Activity: Reproduce all entries verbatim, with nothing added or dropped.

━━━ Extracted material

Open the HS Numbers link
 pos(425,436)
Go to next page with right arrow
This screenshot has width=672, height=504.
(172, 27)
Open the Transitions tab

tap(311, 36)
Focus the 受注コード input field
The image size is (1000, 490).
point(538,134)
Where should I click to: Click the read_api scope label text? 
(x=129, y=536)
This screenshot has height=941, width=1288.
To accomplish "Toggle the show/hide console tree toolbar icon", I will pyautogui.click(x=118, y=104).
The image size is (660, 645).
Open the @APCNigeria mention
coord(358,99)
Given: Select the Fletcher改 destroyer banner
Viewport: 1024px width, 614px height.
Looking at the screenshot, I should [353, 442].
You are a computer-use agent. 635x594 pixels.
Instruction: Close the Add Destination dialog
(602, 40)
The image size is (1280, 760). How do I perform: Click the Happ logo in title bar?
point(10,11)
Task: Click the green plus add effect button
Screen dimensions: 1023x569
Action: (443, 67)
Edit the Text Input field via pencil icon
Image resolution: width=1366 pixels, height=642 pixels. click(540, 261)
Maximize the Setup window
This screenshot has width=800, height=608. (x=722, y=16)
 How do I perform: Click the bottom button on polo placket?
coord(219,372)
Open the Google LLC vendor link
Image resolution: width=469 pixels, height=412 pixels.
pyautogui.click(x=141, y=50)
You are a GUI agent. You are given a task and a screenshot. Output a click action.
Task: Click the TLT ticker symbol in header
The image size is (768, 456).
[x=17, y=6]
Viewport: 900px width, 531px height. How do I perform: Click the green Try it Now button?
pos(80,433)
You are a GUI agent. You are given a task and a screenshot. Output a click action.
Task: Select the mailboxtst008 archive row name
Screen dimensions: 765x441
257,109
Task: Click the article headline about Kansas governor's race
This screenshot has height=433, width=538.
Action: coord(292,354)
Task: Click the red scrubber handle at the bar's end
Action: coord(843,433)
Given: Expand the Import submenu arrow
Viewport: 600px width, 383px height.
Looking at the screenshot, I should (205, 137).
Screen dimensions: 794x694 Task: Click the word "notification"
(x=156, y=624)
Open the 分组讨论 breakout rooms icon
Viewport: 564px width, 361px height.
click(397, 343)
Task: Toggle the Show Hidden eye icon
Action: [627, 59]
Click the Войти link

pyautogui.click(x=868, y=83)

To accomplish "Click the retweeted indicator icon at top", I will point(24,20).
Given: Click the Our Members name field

━━━━━━

Worked solution:
Open the HS Numbers link
 pos(425,436)
Go to next page with right arrow
This screenshot has width=672, height=504.
(172, 27)
Open the Transitions tab

tap(311, 36)
Focus the 受注コード input field
The image size is (1000, 490).
point(538,134)
Where should I click to: Click the read_api scope label text? 
(x=129, y=536)
This screenshot has height=941, width=1288.
To accomplish "Toggle the show/hide console tree toolbar icon", I will pyautogui.click(x=118, y=104).
The image size is (660, 645).
Open the @APCNigeria mention
coord(358,99)
Given: Select the Fletcher改 destroyer banner
Viewport: 1024px width, 614px height.
Looking at the screenshot, I should [353, 442].
You are a computer-use agent. 635x594 pixels.
Instruction: Close the Add Destination dialog
(602, 40)
The image size is (1280, 760). How do I perform: Click the Happ logo in title bar?
point(10,11)
Task: Click the green plus add effect button
Screen dimensions: 1023x569
Action: (443, 67)
Edit the Text Input field via pencil icon
Image resolution: width=1366 pixels, height=642 pixels. click(540, 261)
Maximize the Setup window
This screenshot has width=800, height=608. (x=722, y=16)
 How do I perform: Click the bottom button on polo placket?
coord(219,372)
Open the Google LLC vendor link
Image resolution: width=469 pixels, height=412 pixels.
pyautogui.click(x=141, y=50)
You are a GUI agent. You are given a task and a screenshot. Output a click action.
Task: Click the TLT ticker symbol in header
The image size is (768, 456).
[x=17, y=6]
Viewport: 900px width, 531px height. How do I perform: Click the green Try it Now button?
pos(80,433)
You are a GUI agent. You are given a task and a screenshot. Output a click action.
Task: Select the mailboxtst008 archive row name
Screen dimensions: 765x441
257,109
Task: Click the article headline about Kansas governor's race
This screenshot has height=433, width=538.
Action: coord(292,354)
Task: Click the red scrubber handle at the bar's end
Action: coord(843,433)
Given: Expand the Import submenu arrow
Viewport: 600px width, 383px height.
Looking at the screenshot, I should (205, 137).
Screen dimensions: 794x694 Task: Click the word "notification"
(x=156, y=624)
Open the 分组讨论 breakout rooms icon
Viewport: 564px width, 361px height.
click(397, 343)
Task: Toggle the Show Hidden eye icon
Action: [627, 59]
Click the Войти link

pyautogui.click(x=868, y=83)

To accomplish "Click the retweeted indicator icon at top", I will point(24,20).
Given: Click the Our Members name field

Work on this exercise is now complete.